The National Government has suspended further demolitions at Kariobangi North Estate.
The decision was made in a closed-door meeting chaired by Interior Cabinet Secretary Fred Matiang'i on Friday.
A source who attended the meeting told the Star on Friday evening that it was agreed that no further demolitions will take place.
More than 5,000 residents from Kariobangi North were left homeless following the demolitions which took place on Monday.
The exercise was conducted by the Nairobi City Water and Sewerage Company to reclaim.
However, the government will proceed with its planned sewer project in the affected area.
“The project is funded by donors and stopping the project may see the donor pull out and that is what the government fears,” the source said.
The sewer project is aimed at boosting the city’s capacity to treat water by over 55 per cent.
At the moment, the capacity is said to be below 40 per cent.
In attendance during the meeting was Health CS Mutahi Kagwe, his counterpart for Water Sicily Kariuki, a section Nairobi Leaders led by Senator Johnson Sakaja among other state officials.
Matiang’i took to Twitter to post, “My colleagues CS Mutahi Kagwe, Sicily Kariuki and I held a discussion this morning with Nairobi elected leaders on strategies to improve community participation and cooperation with government in the fight against Covid-19."
Also, the state officials agreed that Korogocho market will be reopened after it was closed due to construction.
Residents from Kariobangi and Dandora had held protests against the closure of the market.
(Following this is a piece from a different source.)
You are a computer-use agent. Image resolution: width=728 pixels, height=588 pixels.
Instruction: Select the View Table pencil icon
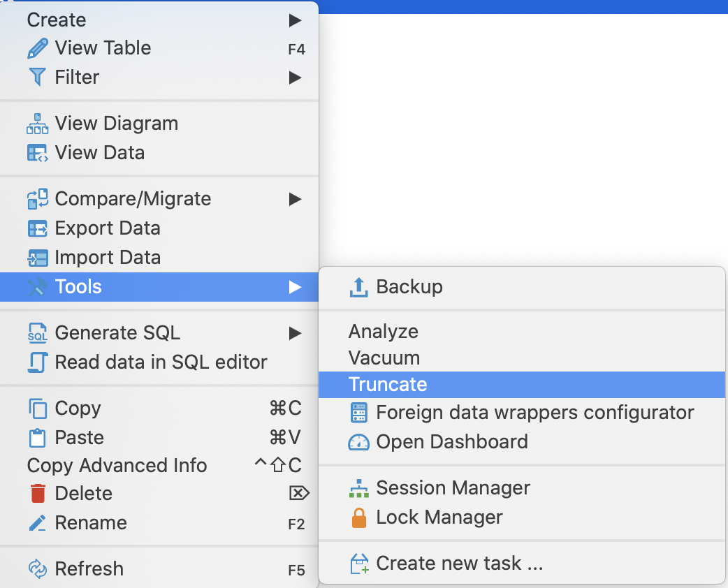click(x=36, y=47)
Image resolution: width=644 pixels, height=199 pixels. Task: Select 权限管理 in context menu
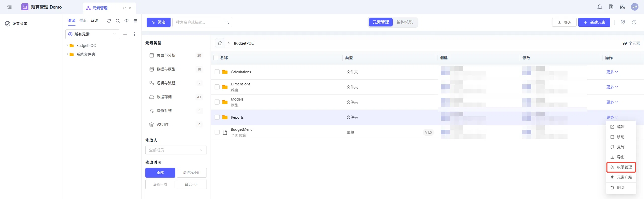point(621,167)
The trenches which were dug at the entrance of the market were blocking the public and food trucks from accessing the food market.
The demolitions two weeks after the government reclaimed 1,600 acres in Ruai that had been set aside for the expansion of the Dandora Treatment Plant.
The exercise was carried out despite a court order.
The demolition of structures, however, caused an uproar from legislators, especially from the Senate stating that it was inhumane as the country is battling the spread of the coronavirus.
On Thursday, the Water ministry defended its move to repossess its land in Kariobangi North, saying it will set up a modern wastewater recycling plant on the parcel.
The ministry, in a statement, on Thursday said the land is public and was not set aside for allocation.
"The Kariobangi treatment plant was initially designed to treat 32,000 cubic metres of wastewater daily," it said.
This capacity has significantly declined to 11,000 cubic metres per day, with illegal and unlawful occupation being the single-most contributory factor.
The ministry said almost half of the 75 acres initially earmarked for the facility had been occupied by squatters and private developers, hence rendering maintenance activities difficult.
According to the ministry, the Kariobangi treatment plant was initially designed to treat 32,000 cubic metres of wastewater daily.
However, the capacity is said to have significantly declined to 11,000 cubic metres per day, with illegal and unlawful occupation being the single-most contributory factor.
Despite the decision to halt further demolitions, the evicted families are still spending nights in the cold with many lacking an alternative place and capability to rebuild new homes.